▶ **EXTRAIT CHOISI**
________________
Or le contrôle le contrôle des réseaux sociaux a très largement augmenté avec la crise sanitaire, au point que l'on voit certains d’entre eux censurer toute mise en cause de la politique suivie face à la Covid 19, n'hésitant pas à interdire temporairement ou définitivement ceux qui diffuserait de « fausses informations » sur le sujet. La notion est pourtant bien floue, certaines informations présentées au début de la crise par les pouvoirs politiques et les principaux médias comme relevant de la désinformation et/ou du « complotisme » ayant ensuite été confirmées, mais elle permet un contrôle accru, qui est d'ailleurs fait à la fois par les États, mais aussi, de plus en plus, par les Gafa eux-mêmes. Cette évolution trouvera-t-elle sa fin en même temps que la crise sanitaire ? Il est permis sinon d'en douter, à peine de se faire traiter de complotiste, au moins de s’en inquiéter au regard de l’ampleur des atteintes aux libertés qu’elle induit.

Si le choix de soutenir des partis traditionnels, qui leur semblent plus compétents, ne se traduit pas par une amélioration de la situation en sortie de crise, les populistes vont-ils se trouver, à terme, renforcés ?

Ne confondons pas ici le fait soutenir des partis qui sont au pouvoir parce qu’ils y sont -  autrement dit de faire bloc derrière le pouvoir en place parce que l'on n'a pas envie de bouleversements politiques qui fragiliseraient la société -, et celui de leur attribuer une compétence qu'ils n'ont pas forcément. Encore une fois, il faudrait disposer d’un recul que nous n’avons pas pour savoir si ce que vous appelez les « partis traditionnels » se montrés plus compétents que les partis populistes au pouvoir ailleurs en Europe pour gérer la crise sanitaire. Les deux éléments, pouvoir et compétence, sont donc deux points différents, même s’ils ont effectivement un élément commun : l’aveuglement volontaire de ceux qui veulent sortir de l’angoisse dans laquelle les plonge la crise et donc absolument croire aux capacités politiques des gouvernants et aux compétences techniques de leurs experts – les deux pouvant se cumuler comme en la personne de l’hôte de l’Élysée selon certains de ses ministres.  

Ce qui est certain en tout cas, c'est que la sortie crise va en terminer avec cette angoisse, et donc avec cette surprotection du pouvoir en place, qu’il soit, populiste ou pas. Ressurgiront alors, comme lors d’un dégel, les éléments qui avaient conduit, avant la crise sanitaire, à la crise qui fit émerger le populisme. Or certains de ces éléments pourrait bien être partiellement au moins renforcés par l'impact de la crise sanitaire. Nous avons évoqué, avec les Gilets jaunes, ce sentiment de déclassement et d’insécurité identitaire : les crises économique et sociale que certains voient se profiler à l’issue de la crise sanitaire – et peut-être même se combiner à elle - ne feront rien pour écarter cela. Les Français, qui voulaient peut-être avant tout, avant même les éléments financiers, avoir la sensation de retrouver la maîtrise de leur destin, l’auront un peu moins encore, pas plus que les Grecs quand la Troïka européenne leur imposa sa politique d’austérité.
________________
▶ **DONNÉES D'ÉTUDE**
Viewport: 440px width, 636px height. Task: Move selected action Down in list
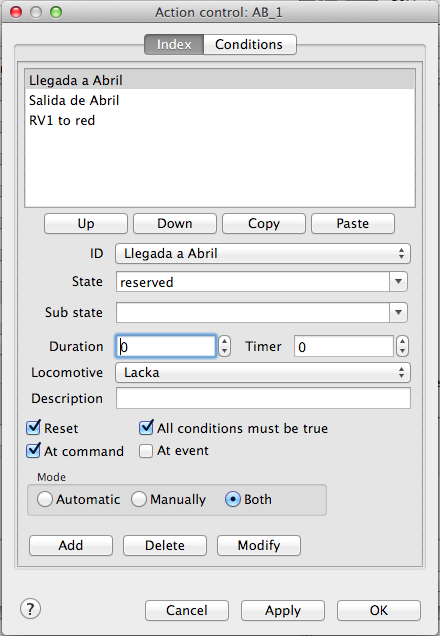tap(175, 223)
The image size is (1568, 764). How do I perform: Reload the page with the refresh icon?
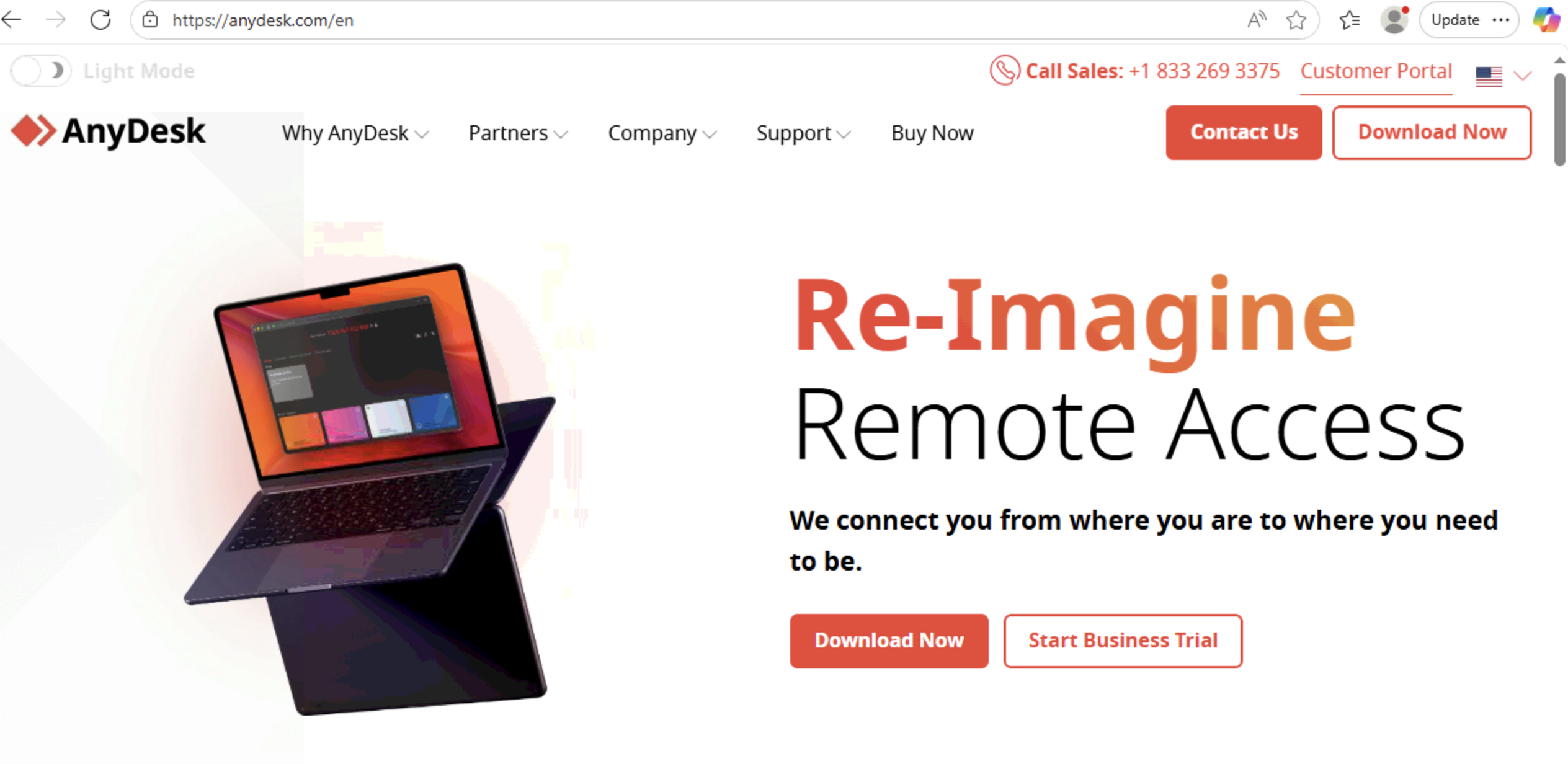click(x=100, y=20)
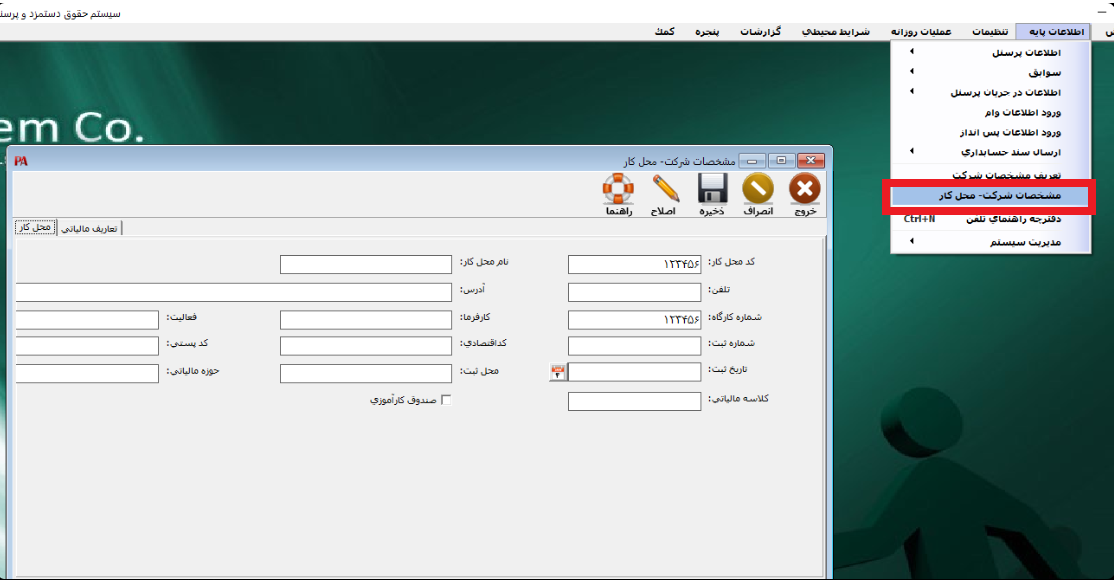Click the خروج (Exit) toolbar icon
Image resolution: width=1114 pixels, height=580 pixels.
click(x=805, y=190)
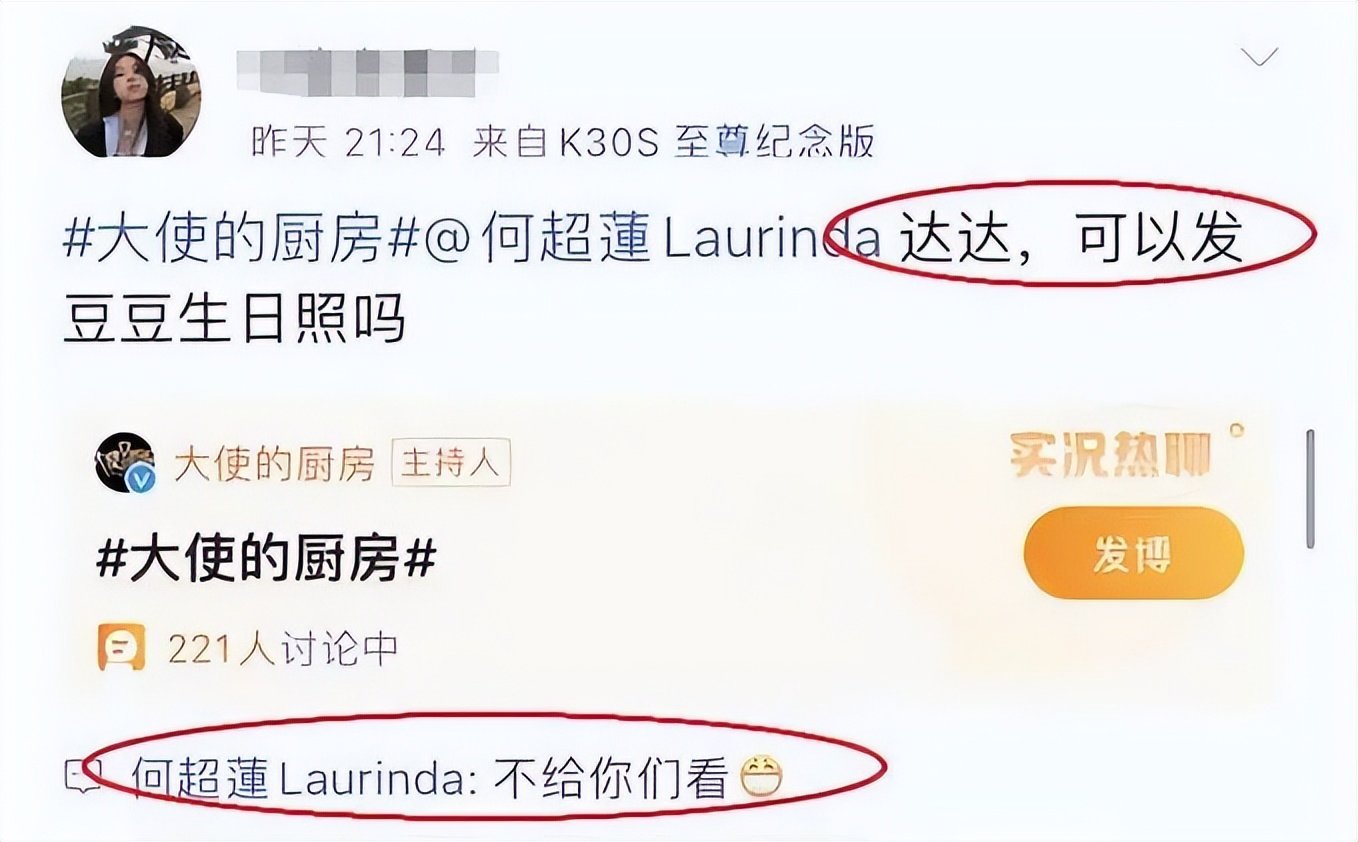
________________
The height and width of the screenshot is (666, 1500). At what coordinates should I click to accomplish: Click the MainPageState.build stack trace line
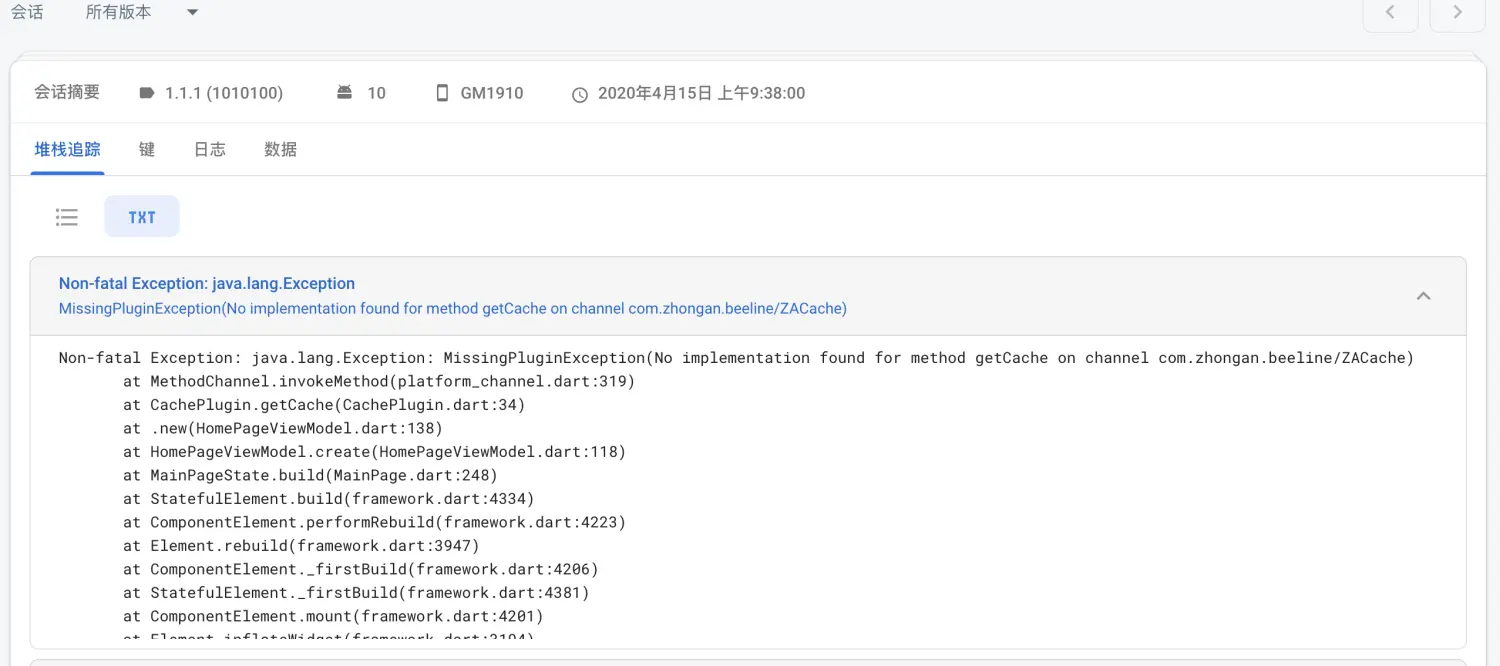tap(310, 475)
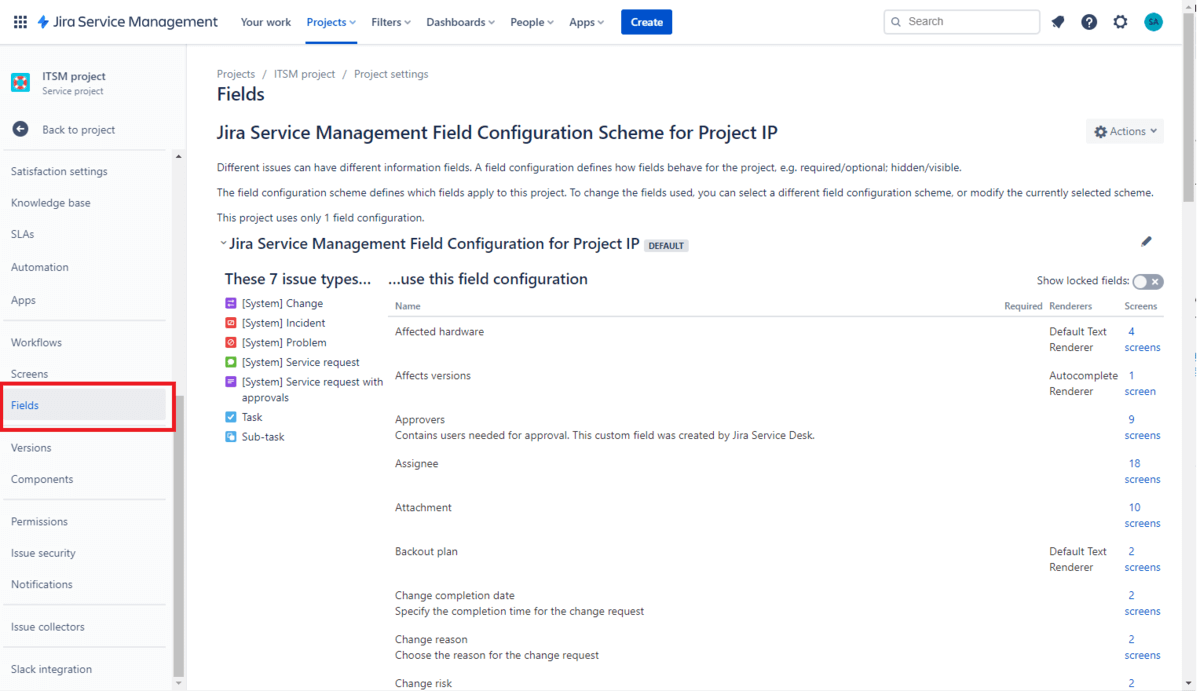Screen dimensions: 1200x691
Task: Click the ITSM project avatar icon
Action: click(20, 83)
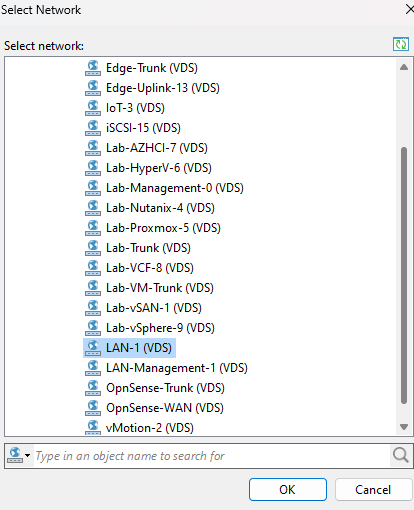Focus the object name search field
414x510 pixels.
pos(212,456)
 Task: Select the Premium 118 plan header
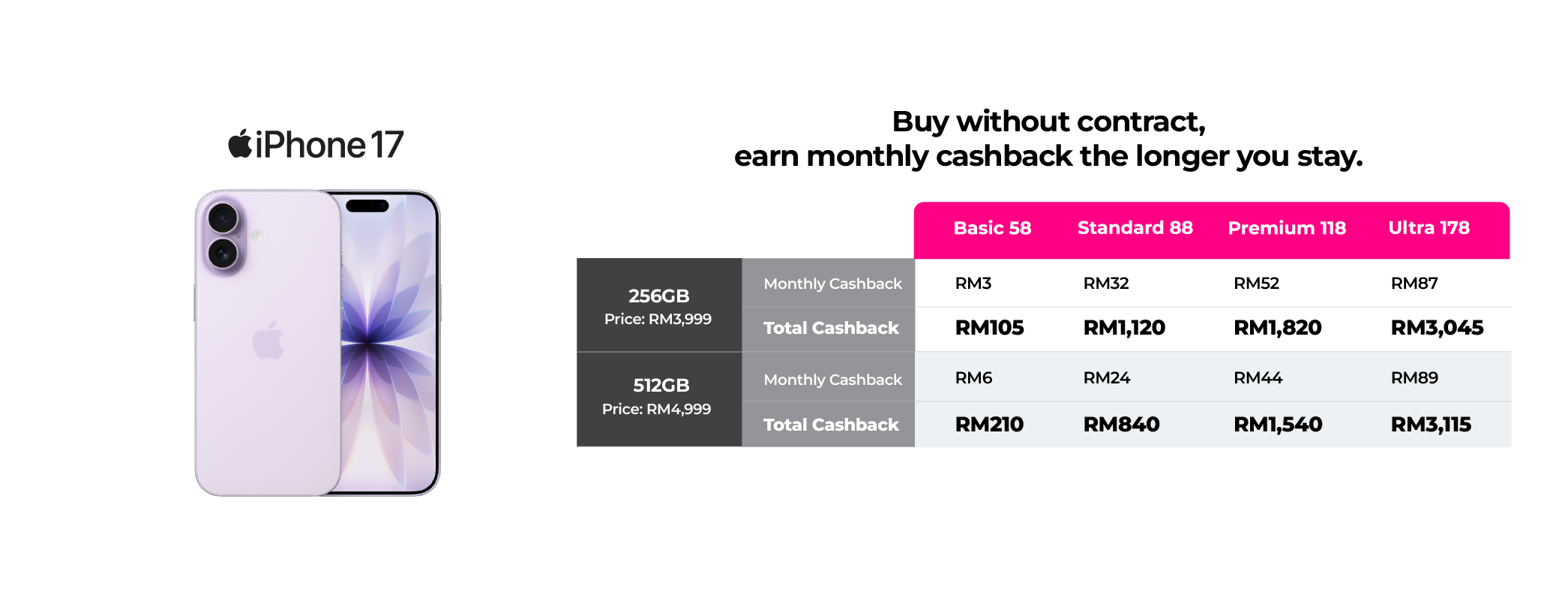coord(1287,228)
________________
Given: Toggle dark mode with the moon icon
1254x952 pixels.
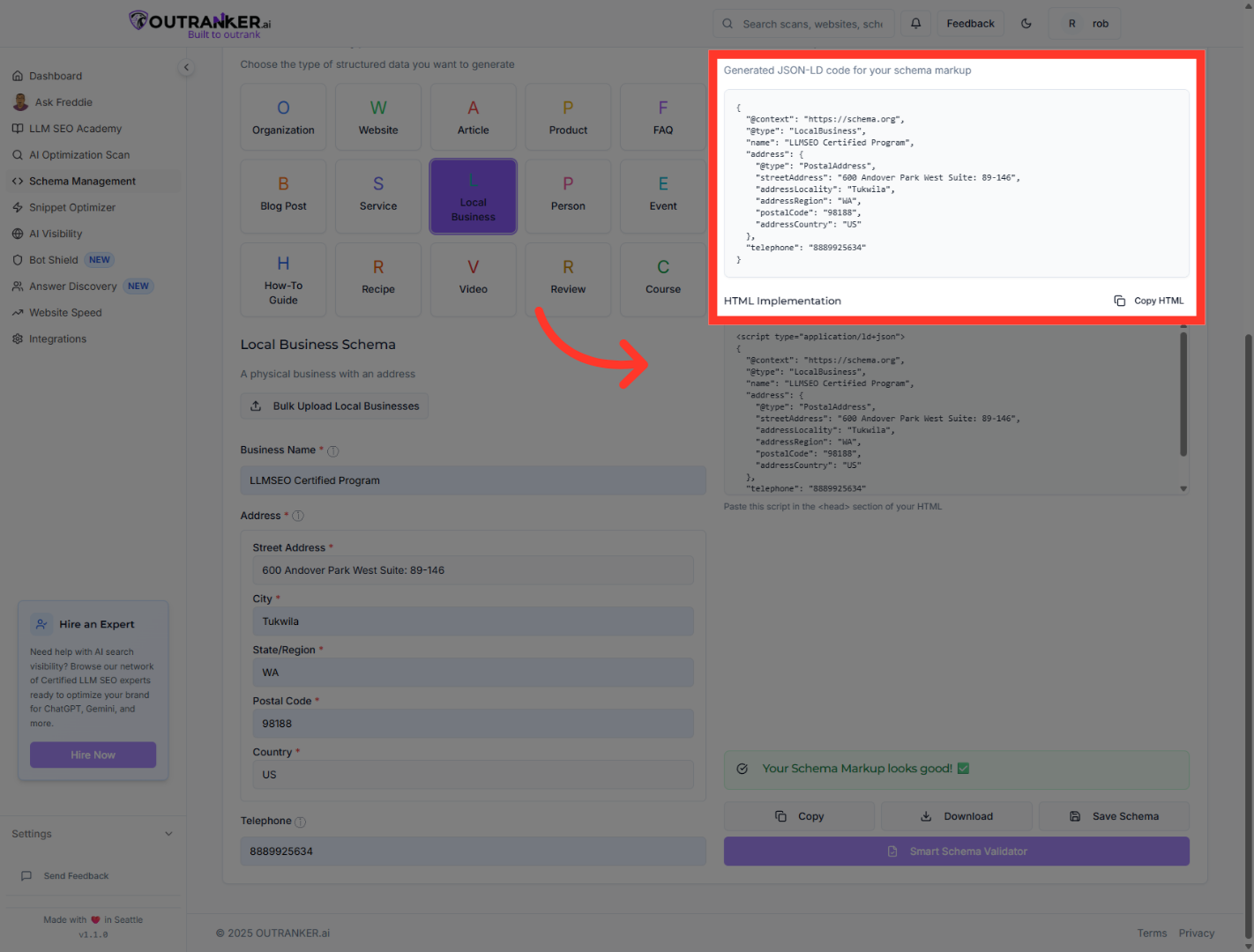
________________
▶ **TÂCHE À RÉALISER A**
D'après l'extrait choisi, par qui le contrôle accru des réseaux sociaux est-il exercé ?
▶ **TÂCHE À RÉALISER B**
Dites si chaque affirmation concorde avec l'extrait choisi, en répondant par oui ou non et en citant les mots décisifs du texte : (i) le contrôle des réseaux sociaux a diminué pendant la crise sanitaire ; (ii) la sortie de crise mettra fin à la surprotection du pouvoir en place ; (iii) la situation des Français est rapprochée de celle des Grecs face à la politique d'austérité de la Troïka.

▶ **VOTRE SOLUTION A**
Par les États, mais aussi, de plus en plus, par les Gafa eux-mêmes.

▶ **VOTRE SOLUTION B**
(i) Non : « le contrôle des réseaux sociaux a très largement augmenté avec la crise sanitaire ».
(ii) Oui : « et donc avec cette surprotection du pouvoir en place ».
(iii) Oui : « pas plus que les Grecs quand la Troïka européenne leur imposa sa politique d’austérité ».